A team of Chinese scientists has identified several antibodies that it says are “highly effective” in blocking the new coronavirus ‘ability to invade cells, which may eventually be helpful in the treatment or prevention of COVID 19.
There is actually no proven effective cure for the disease originating in China and spreading worldwide in a pandemic that has infected over 850,000 and killed 42,000 people. Zhang Linqi at Tsinghua University in Beijing said that a drug made with antibodies such as those found by his team could be used more efficiently than existing methods, like what he called “borderline” therapy like plasma.
In January, Zhang’s team and a group at Shenzhen’s 3rd People’s Hospital started examining blood-taking antibodies. This is from recovered COVID-19 patients, isolating 206 monoclonal antibodies. It demonstrated what he identified as a “solid” ability to bind to the proteins of the virus. We then did another check to see whether we could potentially prevent. This virus stops from reaching cells, he said in an interview with Reuters.
Antibodies Minimize Risk of Mutating the COVID-19
Four of the first 20 or so antibodies tested were able to block viral entry. Two of them were “exceedingly fine” to do so, Zhang said. The team is now focused on finding and probably combining the most potent antibodies. This is to minimize the risk of mutating the new coronavirus. If all goes well, they could be mass-produced by interested developers. This is for research, first on animals and then on humans.

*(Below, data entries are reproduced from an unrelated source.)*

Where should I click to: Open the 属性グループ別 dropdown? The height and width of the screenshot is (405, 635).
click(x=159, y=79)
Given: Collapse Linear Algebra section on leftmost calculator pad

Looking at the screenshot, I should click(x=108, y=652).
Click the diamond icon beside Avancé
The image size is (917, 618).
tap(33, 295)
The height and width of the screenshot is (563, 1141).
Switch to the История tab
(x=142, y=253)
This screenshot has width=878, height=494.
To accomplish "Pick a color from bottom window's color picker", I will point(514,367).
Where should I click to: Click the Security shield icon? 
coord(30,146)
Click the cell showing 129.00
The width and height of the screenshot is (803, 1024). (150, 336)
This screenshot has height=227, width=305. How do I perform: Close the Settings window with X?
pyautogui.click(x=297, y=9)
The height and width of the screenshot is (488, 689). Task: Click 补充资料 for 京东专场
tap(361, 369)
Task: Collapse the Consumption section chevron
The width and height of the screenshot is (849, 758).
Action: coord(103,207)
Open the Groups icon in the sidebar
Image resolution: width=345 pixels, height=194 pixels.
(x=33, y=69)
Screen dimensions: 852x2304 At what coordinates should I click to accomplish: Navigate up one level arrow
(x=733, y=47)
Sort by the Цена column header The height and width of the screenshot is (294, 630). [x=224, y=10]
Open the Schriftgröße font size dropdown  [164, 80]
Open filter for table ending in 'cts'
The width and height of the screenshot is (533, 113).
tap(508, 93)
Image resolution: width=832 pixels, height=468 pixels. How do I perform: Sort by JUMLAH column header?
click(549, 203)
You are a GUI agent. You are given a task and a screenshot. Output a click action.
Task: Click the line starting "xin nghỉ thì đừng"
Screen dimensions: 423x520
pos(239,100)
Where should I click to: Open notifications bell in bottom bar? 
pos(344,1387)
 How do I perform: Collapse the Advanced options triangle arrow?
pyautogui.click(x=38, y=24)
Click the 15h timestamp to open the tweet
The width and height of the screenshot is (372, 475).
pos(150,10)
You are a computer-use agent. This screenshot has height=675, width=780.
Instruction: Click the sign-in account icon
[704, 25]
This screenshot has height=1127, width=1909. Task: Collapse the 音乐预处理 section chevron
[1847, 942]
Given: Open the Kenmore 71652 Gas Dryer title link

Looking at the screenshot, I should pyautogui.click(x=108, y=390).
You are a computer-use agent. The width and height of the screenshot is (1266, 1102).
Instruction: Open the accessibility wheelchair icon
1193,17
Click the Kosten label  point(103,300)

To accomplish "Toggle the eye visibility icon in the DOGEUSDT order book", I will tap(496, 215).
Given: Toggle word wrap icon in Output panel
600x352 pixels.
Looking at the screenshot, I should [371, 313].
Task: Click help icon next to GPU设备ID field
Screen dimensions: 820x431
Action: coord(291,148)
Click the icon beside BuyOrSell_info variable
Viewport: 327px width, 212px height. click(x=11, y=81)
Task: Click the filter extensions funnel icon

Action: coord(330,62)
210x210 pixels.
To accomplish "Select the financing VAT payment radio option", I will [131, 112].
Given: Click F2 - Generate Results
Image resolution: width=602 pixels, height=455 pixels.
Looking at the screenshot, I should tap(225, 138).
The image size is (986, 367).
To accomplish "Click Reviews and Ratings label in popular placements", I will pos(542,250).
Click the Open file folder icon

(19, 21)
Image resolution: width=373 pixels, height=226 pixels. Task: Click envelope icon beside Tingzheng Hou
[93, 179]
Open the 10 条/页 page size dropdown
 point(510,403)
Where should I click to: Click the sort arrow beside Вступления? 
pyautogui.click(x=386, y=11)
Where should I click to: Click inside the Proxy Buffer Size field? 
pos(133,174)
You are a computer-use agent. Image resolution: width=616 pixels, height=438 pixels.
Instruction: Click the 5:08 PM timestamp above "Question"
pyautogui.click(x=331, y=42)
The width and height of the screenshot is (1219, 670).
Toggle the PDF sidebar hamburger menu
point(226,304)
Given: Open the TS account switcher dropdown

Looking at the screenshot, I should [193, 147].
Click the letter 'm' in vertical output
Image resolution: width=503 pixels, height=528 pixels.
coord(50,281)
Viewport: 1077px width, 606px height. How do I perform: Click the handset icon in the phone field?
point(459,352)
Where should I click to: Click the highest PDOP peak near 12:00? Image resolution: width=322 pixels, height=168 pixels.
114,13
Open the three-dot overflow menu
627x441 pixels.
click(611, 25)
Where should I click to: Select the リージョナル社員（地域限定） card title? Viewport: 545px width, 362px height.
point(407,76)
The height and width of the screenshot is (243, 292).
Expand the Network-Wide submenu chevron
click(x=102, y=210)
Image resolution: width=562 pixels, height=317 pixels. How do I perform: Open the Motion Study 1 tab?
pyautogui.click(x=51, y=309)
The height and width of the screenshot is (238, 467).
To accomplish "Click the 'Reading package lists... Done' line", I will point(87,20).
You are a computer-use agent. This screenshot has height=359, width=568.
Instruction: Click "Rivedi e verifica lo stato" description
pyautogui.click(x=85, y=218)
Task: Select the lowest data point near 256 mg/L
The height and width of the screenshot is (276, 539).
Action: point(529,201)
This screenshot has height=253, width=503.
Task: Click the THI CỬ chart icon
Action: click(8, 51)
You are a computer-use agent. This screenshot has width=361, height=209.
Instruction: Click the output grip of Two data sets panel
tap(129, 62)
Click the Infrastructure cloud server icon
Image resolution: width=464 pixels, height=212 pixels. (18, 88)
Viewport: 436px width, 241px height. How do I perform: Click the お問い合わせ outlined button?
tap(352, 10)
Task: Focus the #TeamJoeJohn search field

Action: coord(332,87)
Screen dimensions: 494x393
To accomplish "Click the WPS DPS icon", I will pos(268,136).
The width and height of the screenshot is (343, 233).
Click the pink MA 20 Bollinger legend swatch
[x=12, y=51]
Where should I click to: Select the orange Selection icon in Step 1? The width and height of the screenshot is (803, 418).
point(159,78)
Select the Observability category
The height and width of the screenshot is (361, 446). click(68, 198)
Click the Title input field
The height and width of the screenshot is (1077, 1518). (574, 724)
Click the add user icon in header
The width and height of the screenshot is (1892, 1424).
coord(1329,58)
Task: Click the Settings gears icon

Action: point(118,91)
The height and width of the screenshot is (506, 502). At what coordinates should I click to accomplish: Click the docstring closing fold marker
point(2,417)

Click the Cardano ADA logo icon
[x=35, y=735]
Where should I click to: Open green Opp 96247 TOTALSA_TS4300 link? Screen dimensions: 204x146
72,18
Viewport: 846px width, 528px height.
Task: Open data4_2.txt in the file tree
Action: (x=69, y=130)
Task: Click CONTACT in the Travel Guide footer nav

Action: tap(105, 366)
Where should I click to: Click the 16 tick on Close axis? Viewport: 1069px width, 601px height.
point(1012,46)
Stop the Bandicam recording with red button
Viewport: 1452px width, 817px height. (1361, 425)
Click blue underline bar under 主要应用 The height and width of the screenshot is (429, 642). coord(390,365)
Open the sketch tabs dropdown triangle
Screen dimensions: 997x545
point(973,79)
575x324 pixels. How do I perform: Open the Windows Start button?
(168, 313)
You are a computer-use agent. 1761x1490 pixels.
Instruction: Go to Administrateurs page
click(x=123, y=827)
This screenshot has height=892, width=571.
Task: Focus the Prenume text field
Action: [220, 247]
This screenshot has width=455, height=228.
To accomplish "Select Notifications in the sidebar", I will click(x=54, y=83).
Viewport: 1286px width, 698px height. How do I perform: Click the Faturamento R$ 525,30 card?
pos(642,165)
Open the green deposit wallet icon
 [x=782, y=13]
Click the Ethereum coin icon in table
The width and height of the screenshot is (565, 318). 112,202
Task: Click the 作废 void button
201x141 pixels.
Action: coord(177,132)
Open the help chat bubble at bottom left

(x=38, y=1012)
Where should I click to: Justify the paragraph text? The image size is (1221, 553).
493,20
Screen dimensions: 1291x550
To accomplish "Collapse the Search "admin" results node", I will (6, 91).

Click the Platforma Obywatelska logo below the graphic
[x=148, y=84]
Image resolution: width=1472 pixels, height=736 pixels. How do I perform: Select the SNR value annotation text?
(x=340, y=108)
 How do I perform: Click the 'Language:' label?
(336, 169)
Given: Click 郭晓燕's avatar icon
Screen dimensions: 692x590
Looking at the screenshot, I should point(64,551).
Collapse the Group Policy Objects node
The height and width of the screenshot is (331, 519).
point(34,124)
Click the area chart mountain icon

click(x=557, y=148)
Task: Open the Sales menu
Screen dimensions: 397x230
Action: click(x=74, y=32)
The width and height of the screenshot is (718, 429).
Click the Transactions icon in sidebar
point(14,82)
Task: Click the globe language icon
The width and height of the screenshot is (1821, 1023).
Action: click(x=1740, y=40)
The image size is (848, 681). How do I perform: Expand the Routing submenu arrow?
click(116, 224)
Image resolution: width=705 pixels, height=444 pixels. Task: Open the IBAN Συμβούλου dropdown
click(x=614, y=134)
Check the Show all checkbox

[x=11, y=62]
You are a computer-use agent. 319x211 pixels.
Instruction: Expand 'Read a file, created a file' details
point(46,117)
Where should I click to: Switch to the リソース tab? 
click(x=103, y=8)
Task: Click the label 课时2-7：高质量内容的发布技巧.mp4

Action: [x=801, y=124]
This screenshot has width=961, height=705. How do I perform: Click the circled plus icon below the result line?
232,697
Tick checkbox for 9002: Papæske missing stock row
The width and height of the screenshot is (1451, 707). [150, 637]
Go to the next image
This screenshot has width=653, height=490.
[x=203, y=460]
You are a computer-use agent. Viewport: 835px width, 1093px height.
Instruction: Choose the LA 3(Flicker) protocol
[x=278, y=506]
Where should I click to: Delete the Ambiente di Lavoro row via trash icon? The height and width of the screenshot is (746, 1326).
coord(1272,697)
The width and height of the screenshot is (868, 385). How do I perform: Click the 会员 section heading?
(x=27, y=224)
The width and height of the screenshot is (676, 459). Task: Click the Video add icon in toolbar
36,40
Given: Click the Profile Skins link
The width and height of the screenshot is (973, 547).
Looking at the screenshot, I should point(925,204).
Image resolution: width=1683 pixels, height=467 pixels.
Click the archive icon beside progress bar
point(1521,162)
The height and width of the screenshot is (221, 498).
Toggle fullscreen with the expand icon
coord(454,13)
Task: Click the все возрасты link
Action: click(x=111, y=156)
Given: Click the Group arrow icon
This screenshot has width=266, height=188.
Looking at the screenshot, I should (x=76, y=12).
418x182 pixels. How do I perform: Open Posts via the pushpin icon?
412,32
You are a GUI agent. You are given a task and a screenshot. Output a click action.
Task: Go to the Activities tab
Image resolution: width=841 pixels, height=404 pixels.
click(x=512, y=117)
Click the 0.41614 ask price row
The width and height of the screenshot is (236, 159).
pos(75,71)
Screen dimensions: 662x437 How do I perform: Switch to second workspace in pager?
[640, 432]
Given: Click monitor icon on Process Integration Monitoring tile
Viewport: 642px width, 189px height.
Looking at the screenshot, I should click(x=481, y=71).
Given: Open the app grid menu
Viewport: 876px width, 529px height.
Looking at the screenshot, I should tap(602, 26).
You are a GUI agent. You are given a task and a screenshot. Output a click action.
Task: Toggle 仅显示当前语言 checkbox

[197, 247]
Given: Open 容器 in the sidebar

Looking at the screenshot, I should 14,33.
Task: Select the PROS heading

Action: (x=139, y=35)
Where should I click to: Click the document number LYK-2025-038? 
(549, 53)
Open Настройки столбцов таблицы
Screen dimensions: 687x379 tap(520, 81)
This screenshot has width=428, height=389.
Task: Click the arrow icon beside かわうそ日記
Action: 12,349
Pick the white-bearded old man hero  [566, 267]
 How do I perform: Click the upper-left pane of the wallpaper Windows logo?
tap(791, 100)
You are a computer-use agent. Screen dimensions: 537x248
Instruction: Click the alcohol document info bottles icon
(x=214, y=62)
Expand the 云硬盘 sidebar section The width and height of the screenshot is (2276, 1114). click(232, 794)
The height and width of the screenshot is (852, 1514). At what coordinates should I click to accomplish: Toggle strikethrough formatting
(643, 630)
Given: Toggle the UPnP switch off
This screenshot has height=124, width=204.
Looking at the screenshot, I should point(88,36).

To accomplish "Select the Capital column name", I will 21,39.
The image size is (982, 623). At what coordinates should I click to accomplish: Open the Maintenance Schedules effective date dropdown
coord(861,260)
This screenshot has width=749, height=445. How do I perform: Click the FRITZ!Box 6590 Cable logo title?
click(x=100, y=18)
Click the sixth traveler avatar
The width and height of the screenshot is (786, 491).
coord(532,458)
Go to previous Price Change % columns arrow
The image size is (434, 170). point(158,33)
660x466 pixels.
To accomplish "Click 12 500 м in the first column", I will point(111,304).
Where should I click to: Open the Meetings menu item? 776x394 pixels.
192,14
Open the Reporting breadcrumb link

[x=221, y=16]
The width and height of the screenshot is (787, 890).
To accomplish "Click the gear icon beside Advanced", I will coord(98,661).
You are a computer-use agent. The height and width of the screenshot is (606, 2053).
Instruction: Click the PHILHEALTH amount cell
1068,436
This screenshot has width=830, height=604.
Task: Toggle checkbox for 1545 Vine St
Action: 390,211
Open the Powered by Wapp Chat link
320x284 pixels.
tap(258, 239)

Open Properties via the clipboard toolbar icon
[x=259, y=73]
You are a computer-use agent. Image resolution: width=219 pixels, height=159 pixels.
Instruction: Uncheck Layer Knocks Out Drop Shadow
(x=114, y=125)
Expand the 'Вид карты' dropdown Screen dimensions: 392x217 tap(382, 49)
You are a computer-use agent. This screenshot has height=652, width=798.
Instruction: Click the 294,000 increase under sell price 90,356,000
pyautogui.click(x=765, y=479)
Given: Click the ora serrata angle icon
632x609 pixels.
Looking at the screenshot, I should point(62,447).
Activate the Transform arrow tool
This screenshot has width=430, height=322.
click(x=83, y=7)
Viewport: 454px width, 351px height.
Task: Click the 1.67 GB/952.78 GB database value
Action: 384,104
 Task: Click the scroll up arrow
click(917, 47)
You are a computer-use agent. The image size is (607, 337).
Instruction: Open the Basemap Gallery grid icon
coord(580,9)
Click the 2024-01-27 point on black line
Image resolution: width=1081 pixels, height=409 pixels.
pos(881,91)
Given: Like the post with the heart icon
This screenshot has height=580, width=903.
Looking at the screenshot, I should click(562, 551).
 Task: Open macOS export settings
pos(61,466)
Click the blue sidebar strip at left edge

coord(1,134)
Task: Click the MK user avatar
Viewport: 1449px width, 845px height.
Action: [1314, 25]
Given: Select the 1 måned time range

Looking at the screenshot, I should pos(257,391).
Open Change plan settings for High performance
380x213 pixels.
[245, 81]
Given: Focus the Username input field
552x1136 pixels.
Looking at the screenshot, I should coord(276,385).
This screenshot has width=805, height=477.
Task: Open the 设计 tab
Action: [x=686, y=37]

The antibodies are not a vaccine, but may theoretically be given. This is to people at risk in order to prevent themselves from contracting COVID-19. It usually takes about two years for a medication to get close to patient approval. But the COVID-19 pandemic means things are going quicker, he said. This is with steps that should have been taken sequentially now being conducted in parallel.
Zhang, who posted the results online, hopes they can check the antibodies on humans within six months. When they show successful in trials, so it takes longer to legally use them for diagnosis. Some experts are urging caution.